Towers see only the first 10 characters or so. in the tower format "OLM GPS17, TIW GPS35 Circle, PWT ILS" will most likely show up as:
OLM GPS17, TI ***. if it looks to be something of importance it takes a simple "FP N12345" command to get the full remarks.

Approach controls...forget it. they don't use strips and definitely don't read them. LOL. :sarcasm:

on a side note: controllers don't really care that Joe Smith is PIC and that his info is on file with Jet Aviation and his cell number is 808-555-1234. save that for the honeys at the bar. they might care.
So if you saw, "OLM GPS17, TI " that would prompt you to type in the code and see the whole message?

On DUATS I do have my cell number in the normal phone number area- I don't have my home number anywhere.

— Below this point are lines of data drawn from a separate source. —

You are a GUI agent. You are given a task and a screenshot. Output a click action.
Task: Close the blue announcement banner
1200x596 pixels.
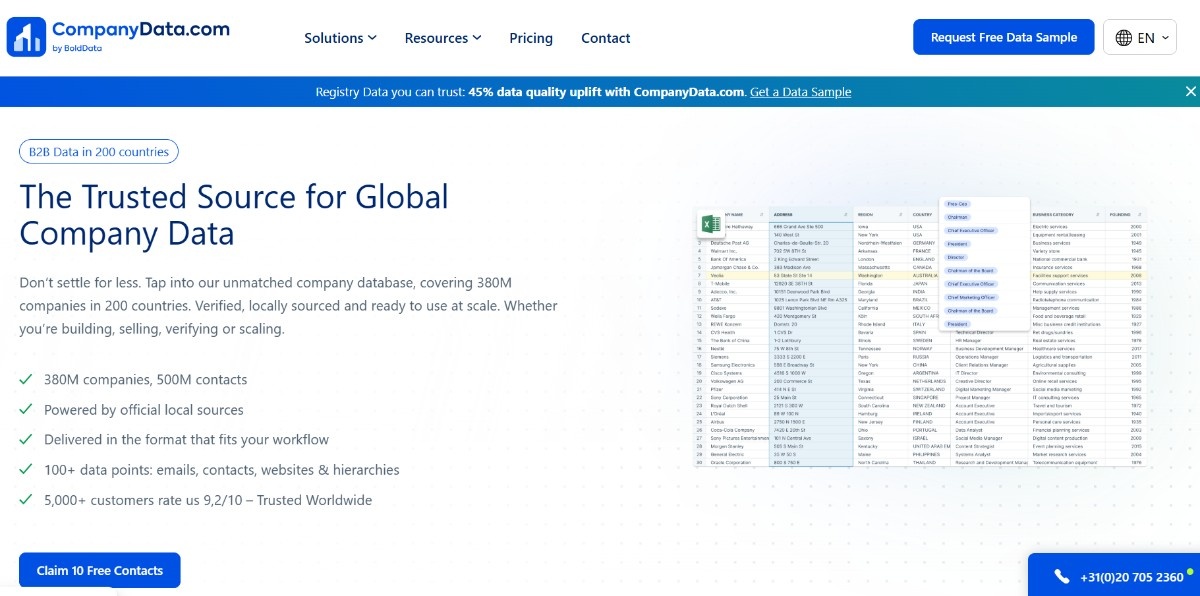point(1190,92)
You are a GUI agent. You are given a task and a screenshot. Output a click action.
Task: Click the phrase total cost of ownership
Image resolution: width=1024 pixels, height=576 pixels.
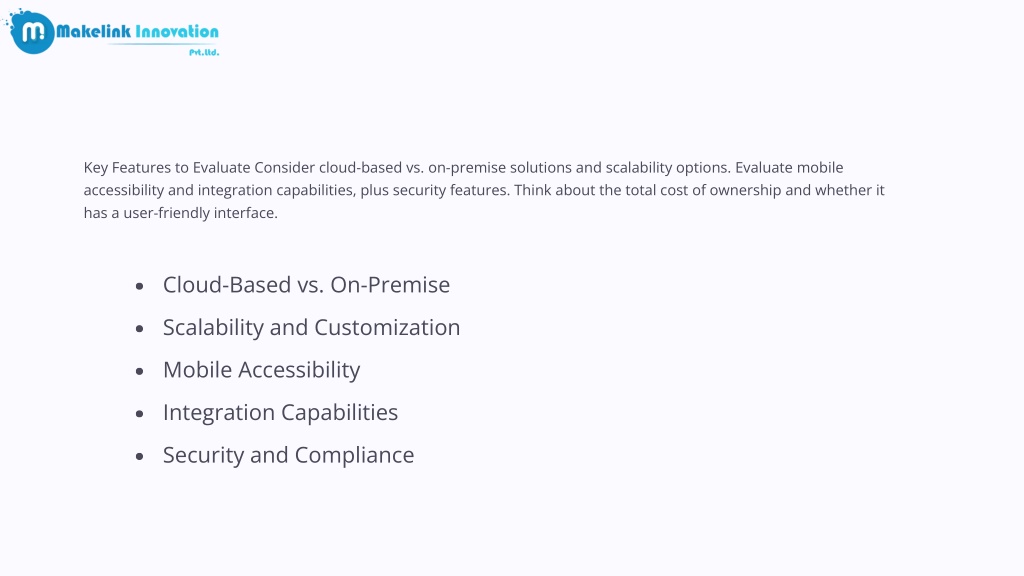pyautogui.click(x=703, y=190)
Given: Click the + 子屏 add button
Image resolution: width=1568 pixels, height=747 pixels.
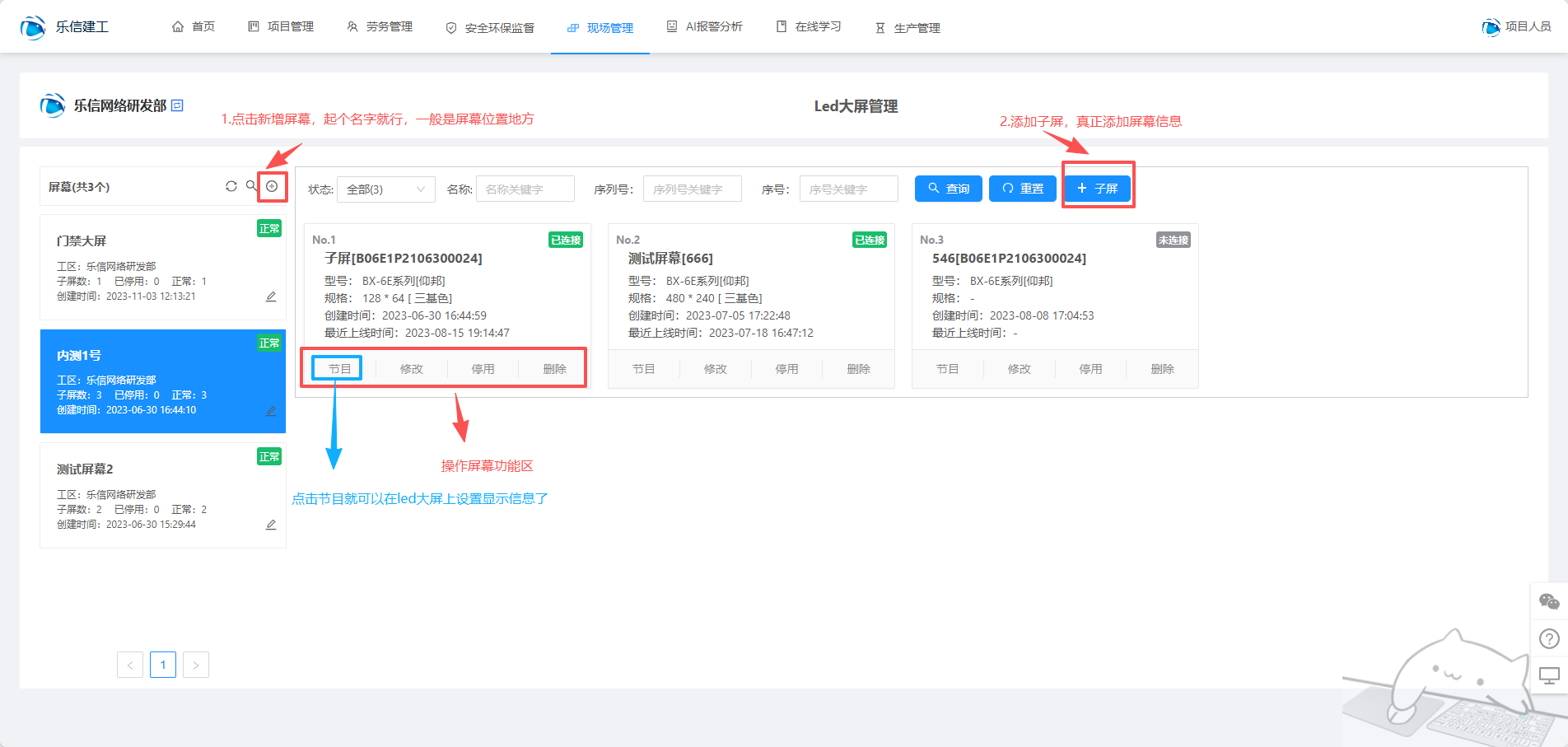Looking at the screenshot, I should tap(1098, 189).
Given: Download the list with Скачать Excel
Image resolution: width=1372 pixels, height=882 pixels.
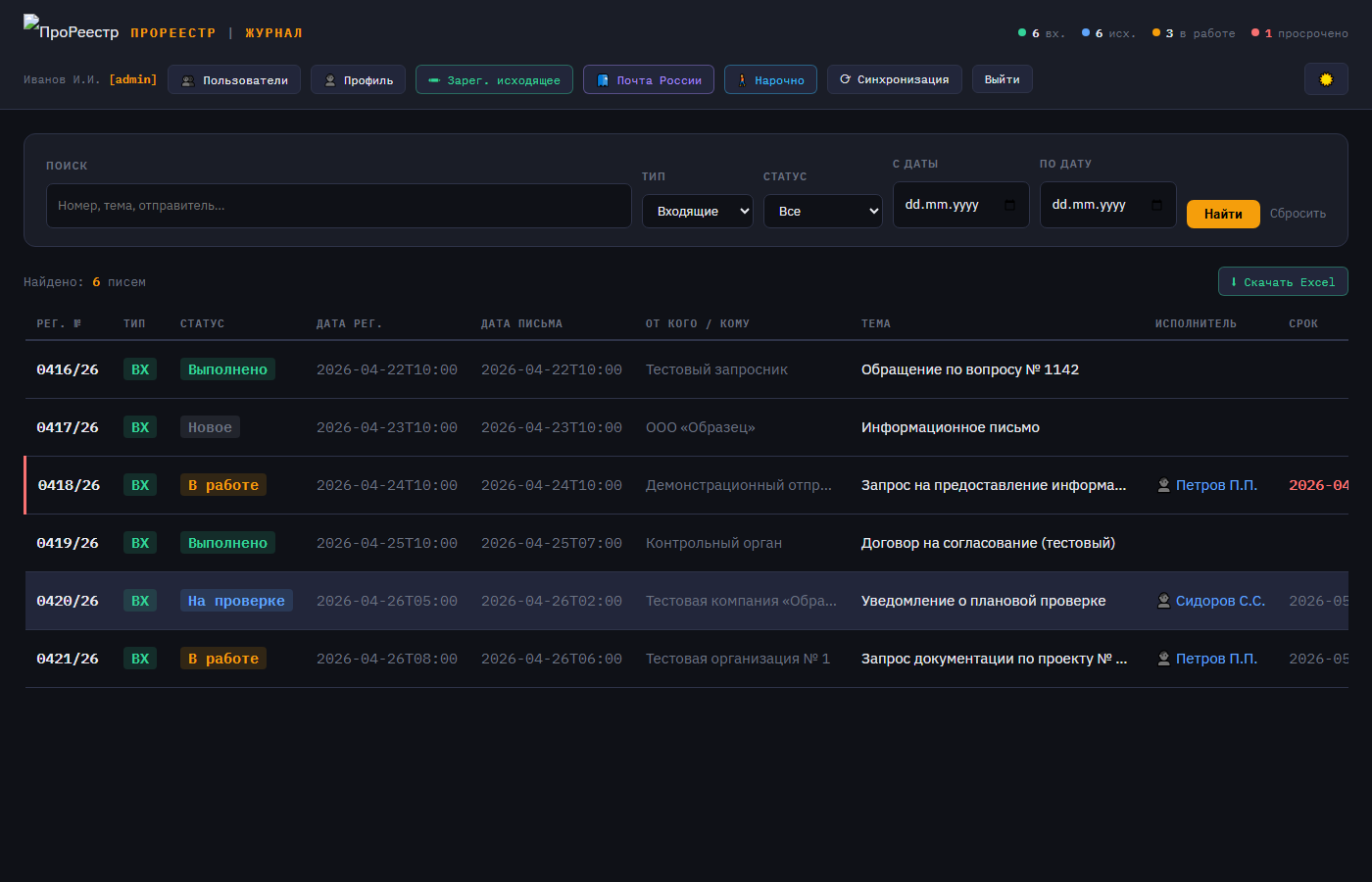Looking at the screenshot, I should pyautogui.click(x=1283, y=281).
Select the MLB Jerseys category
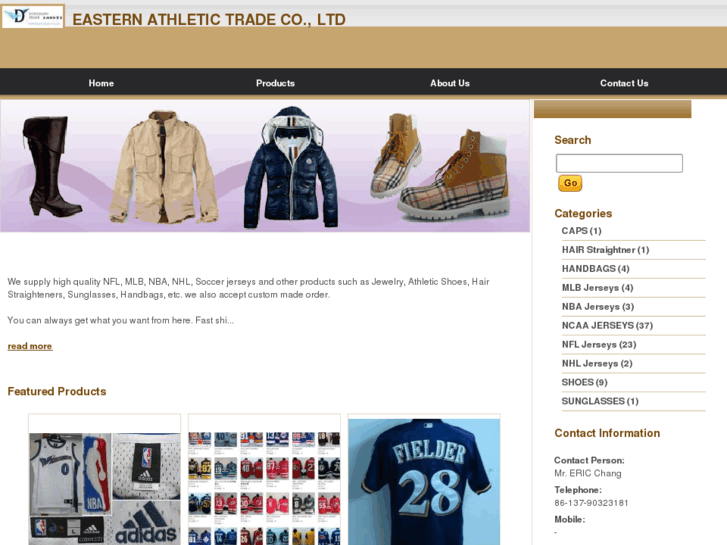The image size is (727, 545). (597, 288)
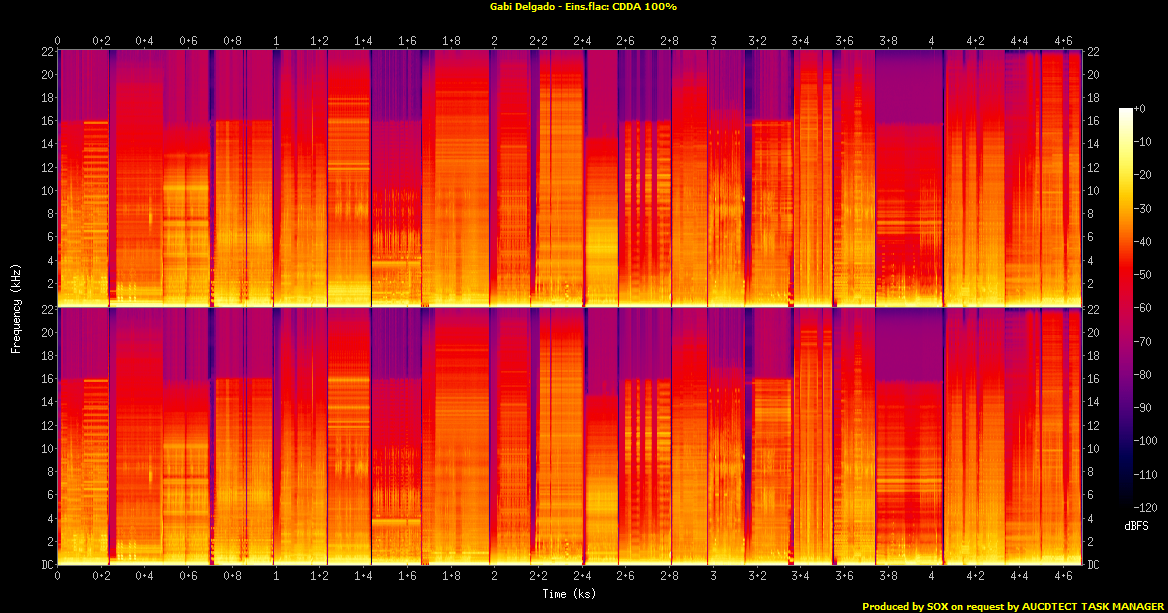Select the '0•2' tick on the top time axis
Viewport: 1168px width, 613px height.
101,40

The FSS briefer told me that they don't receive the normal phone number info when filed through DUATS, which is really strange. I did like the joke though~
 

JT ATC

New Member
When I was learning approach, if I saw *** in the remarks, I was taught to find out what the full remarks were. My ANG base is a big practice approach airport (hell, that's 40% of our traffic count.
 

MidlifeFlyer

Well-Known Member
definitely. that's what it's for. but that's from a tower perspective. the one that this remark is intended for is approach, and those guys don't ever check the remarks.


LOL. i try.
Sounds like a local thing - or an individual controller thing. I did an IFR training flight Saturday. Instead of going into detail, we just put "training flight" in the remarks. After being handed off and checking in with Denver Departure, first question from the controller was was, "what would you like to do first?"
 

Prino

Well-Known Member
it really depends on the facility, some will put it into the data block, others do stip marking....but yes, we can see the remarks.....it wouldnt hurt to still re-request the approaches you want
 

sigmanu499

New Member
Dont always count on controllers getting the remarks. Sometimes ATC/TMU will add to the remarks with things like FRC(full route clearance), or other reroute info which would take up the full 10 letter limit on the terminal strips.
 

SpiceWeasel

Tre Kronor
With the computing power available these days (and considering a character is like 1 byte or so in a computer), why on EARTH do we still abbreviate stuff like METARs TAFs and flight plans?

I know I know we're all used to it so we understand it but, I mean, c'mon!
 

pwttogfk

Well-Known Member
With the computing power available these days (and considering a character is like 1 byte or so in a computer), why on EARTH do we still abbreviate stuff like METARs TAFs and flight plans?

I know I know we're all used to it so we understand it but, I mean, c'mon!
I don't know about ACARS, but the screen on my cell phone/GPS unit is pretty darn small and if I had a decoded METAR on it it would take up nearly the whole screen; I can keep the moving map page open and still get a METAR if it's abbreviated. I would guess that the screens on the ACARS/FMS units in airliners are similar. Also, an abbreviated METAR can fit in the 160 character limit of a text message, so using one of the many text-message weather services you can instantly pull the weather for any airport with an observation station.
 

Chief Captain

Well-Known Member
With the computing power available these days (and considering a character is like 1 byte or so in a computer), why on EARTH do we still abbreviate stuff like METARs TAFs and flight plans?

I know I know we're all used to it so we understand it but, I mean, c'mon!
It's shorthand and takes up less space and computing power.

After a while, I actually found it easier and faster to read the METAR than the "decoded" text.